Traditional western attire is designed in three dimensional patterns which are preserved as a part of the attire. For example, the Victorian dresses were supported by cages and other auxiliary features. In contrast, hanbok begins as a two-dimensional form and transforms to fit the natural flow of the person wearing hanbok. The gentle curves and lines that underline the beautiful body figure of the wearer is one of the key features.
Another noticeable element of hanbok is the color. Many foreigners are often amused by the color scheme of the clothing. In the past, the color of hanbok symbolized the marital status of a woman. A single female wore a scarlet skirt and a yellow jeogori or a saekdong jeogori (색동 저고리), The saekdong jeogori, which was an upper garment with colorful stripes on the arms, was also worn by girls on their birthdays. Furthermore, a married woman wore an indigo skirt and jade green jeogori, while a recently married woman wore a scarlet skirt and light green jeogori.
Like in many cultures, the usage and design of the traditional attire have changed over time. In the 21st century, hanbok began to diversify. Comfortable versions of hanbok for daily wear became a trend and new styles of Western attire with elements of hanbok such as embroidery and its unique fabric made an appearance in the market.
As a part of promoting tourism in Korea since October 2013, the entrance fee to four main palaces of Seoul and the Royal Tombs was waived for those wearing hanbok. The new policy quickly spread across social media, encouraging both domestic and foreign tourists to wear hanbok as a part of their cultural immersion.
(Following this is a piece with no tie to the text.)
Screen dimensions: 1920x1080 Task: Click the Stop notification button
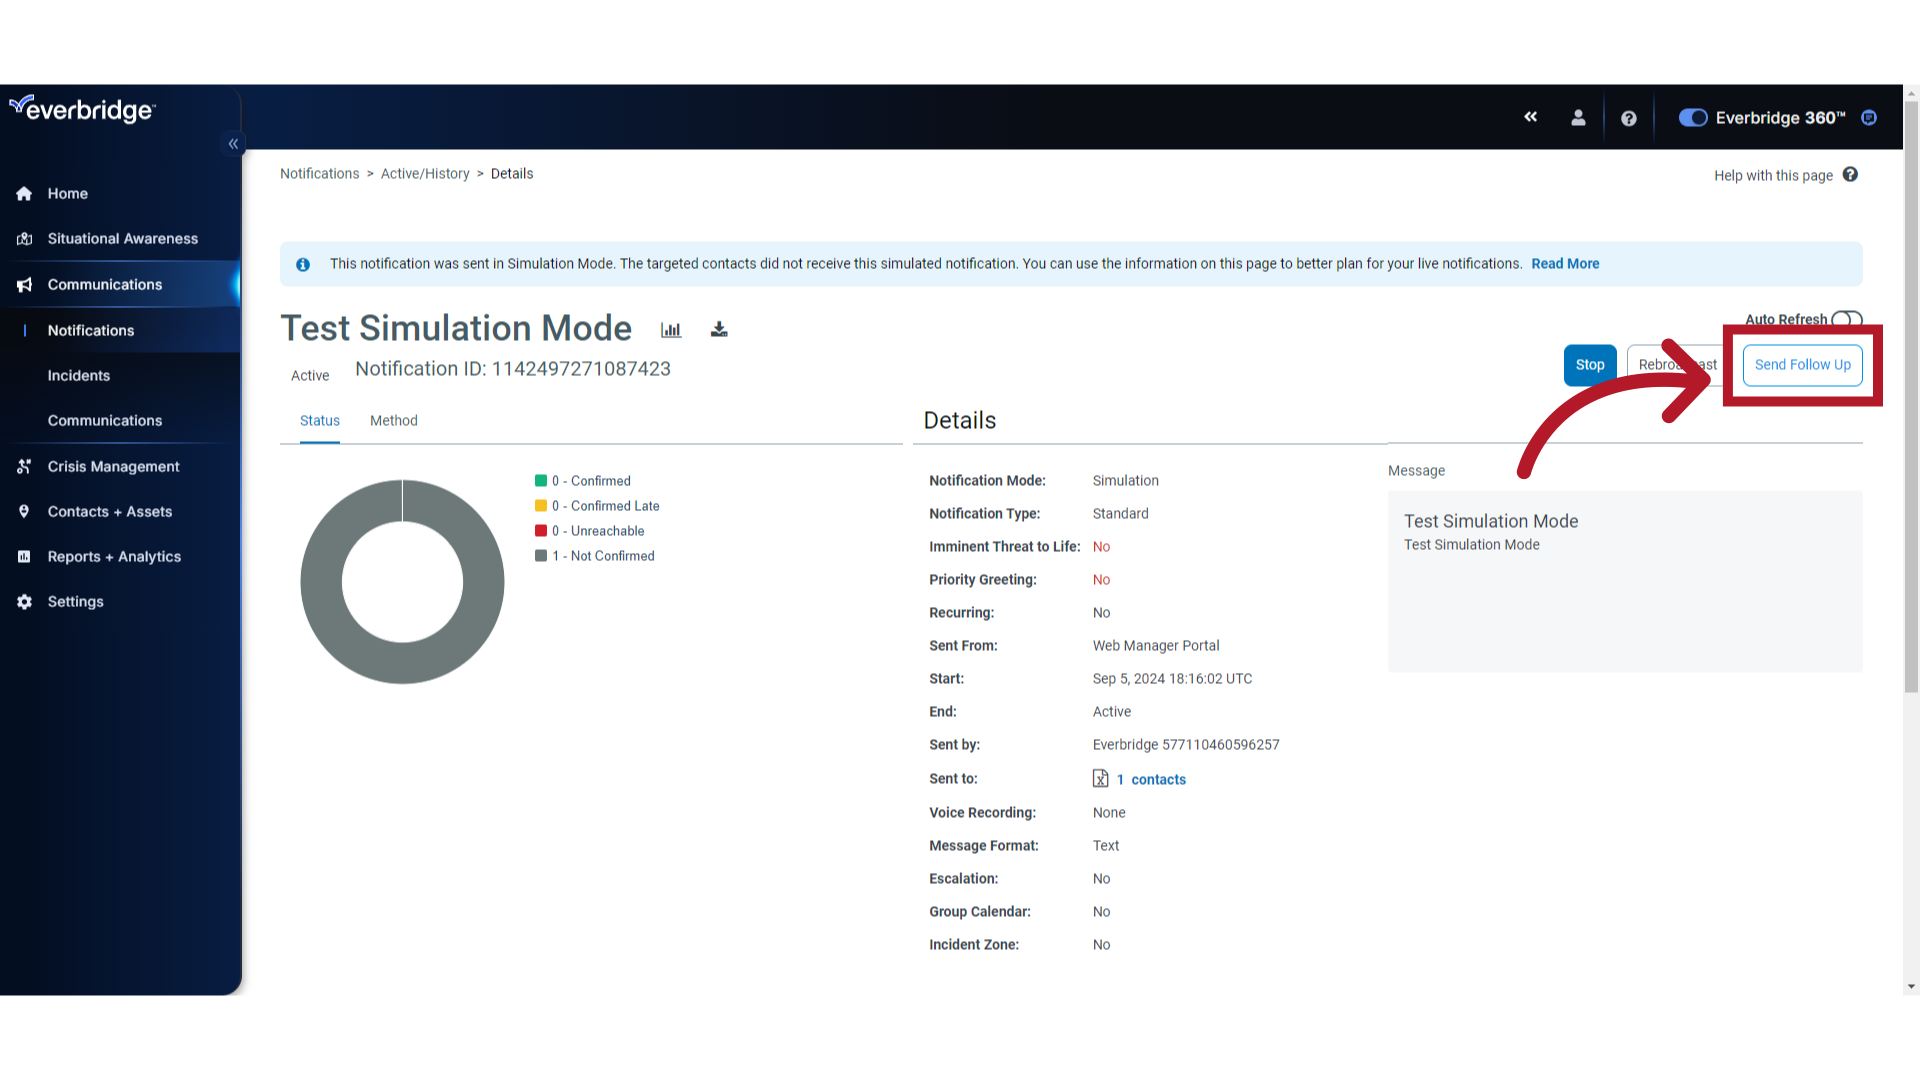[x=1590, y=364]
Accordingly, the number of rental services of hanbok in the area skyrocketed. In 2017, there were 131 rental businesses in the Jongno district of Seoul alone. However, it has been pointed out that the rental services have excessively altered the traditional attire.
Although it is infeasible to impose strict standards on hanbok worn by tourists, there have been legitimate concerns about some of the abnormalities in the contemporary alterations to hanbok. Curtain fabric is used to design rental hanbok and this deviation cannot be categorized as hanbok, according to some traditionalist hanbok experts. It is also said that the bottoms of the skirts have become too voluminous as they are rented out with Western-style cages that are primarily used to enrich the figure and prevent wrinkles. The skirt of hanbok should drop down elegantly with gentle and curved wrinkles supported by an underskirt made with a stiff but not-quite-solid fabric.
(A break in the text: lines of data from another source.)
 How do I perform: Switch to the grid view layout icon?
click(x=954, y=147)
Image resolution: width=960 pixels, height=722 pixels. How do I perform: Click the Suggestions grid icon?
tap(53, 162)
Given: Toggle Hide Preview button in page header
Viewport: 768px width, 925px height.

Over the years, there have been attempts to bring back the so-called "correct" ways to wear hanbok. The Korea Times and Women News, for example, have published articles that lay out the ground rules for how the traditional Korean attire ought to be worn. For women, it is advised that they wear shawls rather than coats, which compress the shape of hanbok. If you do not own one, you could easily make one with an old hanbok skirt. You must wear a sokjeoksam (속점삼) under the jeogori to improve hanbok's fit — which also happens to better allow the absorption of heat. For men, although undershirts are not required, undershorts are highly recommended to accentuate the elegant lines of hanbok. Moreover, if men wish to wear undershirts, deep-cut, non-white undershirts are advised.
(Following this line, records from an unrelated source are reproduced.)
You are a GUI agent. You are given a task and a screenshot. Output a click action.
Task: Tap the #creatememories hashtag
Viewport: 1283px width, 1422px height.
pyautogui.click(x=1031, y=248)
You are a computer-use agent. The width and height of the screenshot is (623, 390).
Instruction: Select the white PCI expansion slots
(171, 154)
In today's blog post, we explored the contemporary transition of hanbok. As time goes by, such changes are both expected and might even be welcome. Cultures and traditions change over time — and so does fashion. Granted, it is virtually impossible to wear hanbok exactly the same way our distant ancestors used to wear them many centuries ago. But there needs to be ongoing efforts to preserve the best of our bygone era or at least conserve what is left of it.